CrossVL: Complexity-Aware Feature Routing and Paired Curriculum for Cross-View Vision-Language Detection
CrossVL introduces a novel framework combining Complexity-Aware Pathway Aggregation and Paired Curriculum Learning to improve vision-language model performance in cross-view object detection scenarios. The approach addresses fundamental challenges when models operate across different viewpoints (ground and aerial), achieving measurable improvements in detection accuracy and consistency on the MAVREC dataset.
CrossVL addresses a meaningful technical challenge in computer vision: vision-language models struggle when visual perspectives shift dramatically between ground-level and aerial viewpoints due to differences in scale, occlusion patterns, and spatial organization. The framework recognizes that fixed fusion mechanisms cannot adapt to these geometric variations, proposing instead a dynamic routing system that estimates scene complexity and directs visual features through appropriate processing pathways.

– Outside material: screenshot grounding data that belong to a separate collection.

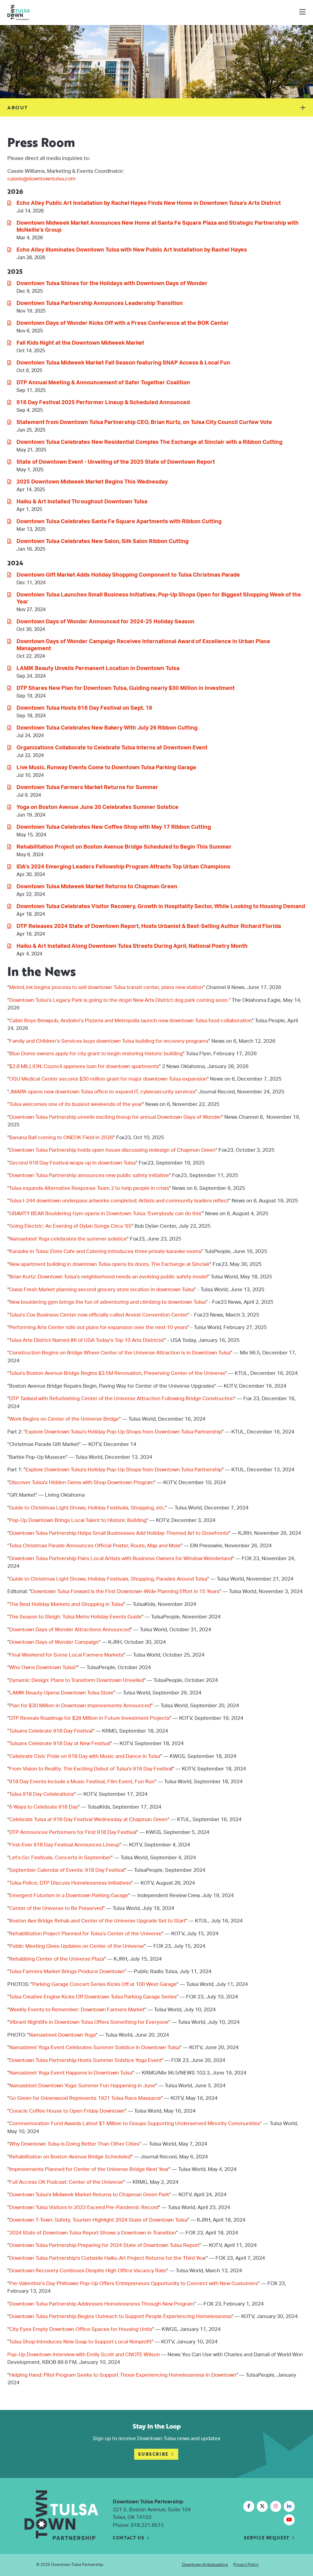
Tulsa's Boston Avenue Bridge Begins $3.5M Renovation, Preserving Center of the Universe (117, 1373)
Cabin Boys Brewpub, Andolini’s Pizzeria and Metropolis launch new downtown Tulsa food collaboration (130, 1020)
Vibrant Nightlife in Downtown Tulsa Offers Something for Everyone (88, 2022)
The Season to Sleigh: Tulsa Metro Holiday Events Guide (75, 1616)
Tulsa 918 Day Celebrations (41, 1794)
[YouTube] (289, 2519)
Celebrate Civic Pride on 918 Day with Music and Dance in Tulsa (84, 1756)
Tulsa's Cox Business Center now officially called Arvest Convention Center (98, 1314)
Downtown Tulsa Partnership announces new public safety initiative (89, 1175)
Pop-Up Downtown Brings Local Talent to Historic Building (77, 1520)
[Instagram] (275, 2506)
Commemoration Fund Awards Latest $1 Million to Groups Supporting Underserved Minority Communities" (135, 2123)
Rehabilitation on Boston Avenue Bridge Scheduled (70, 2156)
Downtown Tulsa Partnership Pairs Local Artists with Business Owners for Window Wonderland (120, 1558)
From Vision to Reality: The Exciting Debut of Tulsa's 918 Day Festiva (90, 1768)
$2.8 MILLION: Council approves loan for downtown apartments (84, 1066)
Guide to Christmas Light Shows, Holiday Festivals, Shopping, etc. (87, 1507)
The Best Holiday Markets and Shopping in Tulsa (66, 1604)
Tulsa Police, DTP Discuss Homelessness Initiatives (70, 1883)
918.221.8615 (147, 2525)
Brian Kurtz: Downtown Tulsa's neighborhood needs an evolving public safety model (108, 1276)
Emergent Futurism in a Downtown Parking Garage (68, 1895)
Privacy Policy (246, 2565)
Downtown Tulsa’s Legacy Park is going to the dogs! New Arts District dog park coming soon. (119, 1000)
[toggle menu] (302, 12)
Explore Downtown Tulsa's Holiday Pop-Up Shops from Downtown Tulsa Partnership (123, 1431)
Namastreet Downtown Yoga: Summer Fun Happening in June (82, 2085)
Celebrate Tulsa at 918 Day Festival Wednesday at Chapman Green (88, 1819)
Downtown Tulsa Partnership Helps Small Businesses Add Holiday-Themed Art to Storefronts (119, 1533)
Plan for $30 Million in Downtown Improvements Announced (80, 1705)
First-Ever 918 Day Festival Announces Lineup (64, 1844)
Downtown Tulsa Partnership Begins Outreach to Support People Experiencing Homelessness (120, 2316)
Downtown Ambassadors (205, 2565)
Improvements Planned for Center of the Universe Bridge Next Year (89, 2169)
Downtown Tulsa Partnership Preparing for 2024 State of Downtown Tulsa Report (104, 2245)
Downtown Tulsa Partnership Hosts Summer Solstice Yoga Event (85, 2060)
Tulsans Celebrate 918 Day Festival (51, 1731)
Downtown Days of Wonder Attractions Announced (69, 1629)
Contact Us (128, 2537)
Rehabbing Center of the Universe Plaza (56, 1959)
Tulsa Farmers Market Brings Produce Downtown (66, 1971)
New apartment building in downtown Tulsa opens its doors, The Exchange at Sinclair (109, 1264)
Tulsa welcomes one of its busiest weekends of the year (75, 1104)
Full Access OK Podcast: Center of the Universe (66, 2182)
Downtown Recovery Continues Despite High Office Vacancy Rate (87, 2270)
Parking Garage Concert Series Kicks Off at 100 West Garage (104, 1984)
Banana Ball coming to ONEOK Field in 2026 (61, 1137)
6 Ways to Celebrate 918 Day (43, 1807)
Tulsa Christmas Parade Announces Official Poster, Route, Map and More (95, 1545)
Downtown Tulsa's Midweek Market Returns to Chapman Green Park (89, 2194)
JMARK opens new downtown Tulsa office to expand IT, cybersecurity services (102, 1091)
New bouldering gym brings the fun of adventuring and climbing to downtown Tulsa (107, 1302)
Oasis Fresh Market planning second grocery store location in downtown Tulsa (101, 1289)
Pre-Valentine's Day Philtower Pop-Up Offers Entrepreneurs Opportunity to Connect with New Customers (133, 2283)
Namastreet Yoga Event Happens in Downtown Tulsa (70, 2072)
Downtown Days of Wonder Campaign (54, 1642)
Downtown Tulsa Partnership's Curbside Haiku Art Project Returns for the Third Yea (106, 2258)
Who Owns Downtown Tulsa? (43, 1667)
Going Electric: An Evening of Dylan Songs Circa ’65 (70, 1226)
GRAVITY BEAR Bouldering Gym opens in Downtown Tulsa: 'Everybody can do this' (105, 1213)
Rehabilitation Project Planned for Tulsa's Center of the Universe (85, 1933)
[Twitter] (262, 2506)
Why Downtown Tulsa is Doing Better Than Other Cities (74, 2144)
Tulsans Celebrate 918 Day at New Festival (59, 1743)
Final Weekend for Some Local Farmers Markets (66, 1655)
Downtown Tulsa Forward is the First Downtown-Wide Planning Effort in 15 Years (125, 1591)
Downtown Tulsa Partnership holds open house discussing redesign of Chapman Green (112, 1150)
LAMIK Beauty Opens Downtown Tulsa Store (61, 1692)
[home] (44, 12)
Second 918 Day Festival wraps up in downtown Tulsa (72, 1162)
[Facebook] (248, 2506)
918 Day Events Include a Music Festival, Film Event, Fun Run (82, 1781)
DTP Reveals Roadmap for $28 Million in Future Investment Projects (89, 1718)
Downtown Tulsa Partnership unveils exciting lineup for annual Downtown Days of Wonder (115, 1117)
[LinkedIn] (289, 2506)
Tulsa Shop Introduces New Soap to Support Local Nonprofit (80, 2341)
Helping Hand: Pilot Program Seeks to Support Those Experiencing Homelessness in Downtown (122, 2375)
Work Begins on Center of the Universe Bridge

The technical innovation combines two complementary strategies. Complexity-Aware Pathway Aggregation analyzes multimodal statistics to gauge scene difficulty and route features accordingly, while Paired Curriculum Learning leverages the semantic consistency between synchronized ground-aerial image pairs during training, gradually transitioning to randomized sampling. This dual approach targets both architectural limitations and optimization dynamics.
The empirical results demonstrate meaningful progress: Florence-2's aerial detection performance improved from 58.66% to 61.03% mAP, while the performance gap between ground and aerial views narrowed from 8.63 percentage points to 6.65 percentage points. More significantly, variance across random seeds reduced by 3.3x, indicating the framework produces more stable and reproducible results.
For the AI/computer vision community, this work illustrates how awareness of domain-specific geometric challenges can drive architectural innovations beyond standard transfer learning approaches. The reduction in cross-view performance degradation has practical implications for autonomous systems, surveillance, and mapping applications that must operate across multiple altitudes and perspectives. The curriculum learning component also demonstrates how training methodology can be as important as architectural design in handling distributional shifts inherent to real-world deployment scenarios.
- βCrossVL improves aerial view object detection by 2.37 mAP percentage points through complexity-aware feature routing and curriculum learning.
- βThe framework reduces performance variance across random seeds by 3.3x, indicating more stable and reproducible model behavior.
- βPaired Curriculum Learning leverages ground-aerial image pair consistency as stable early supervision before transitioning to randomized sampling.
- βCross-view performance gap narrowed from 8.63pp to 6.65pp, demonstrating meaningful progress toward view-invariant detection.
- βThe approach combines architectural innovations with training methodology improvements rather than relying solely on model scaling.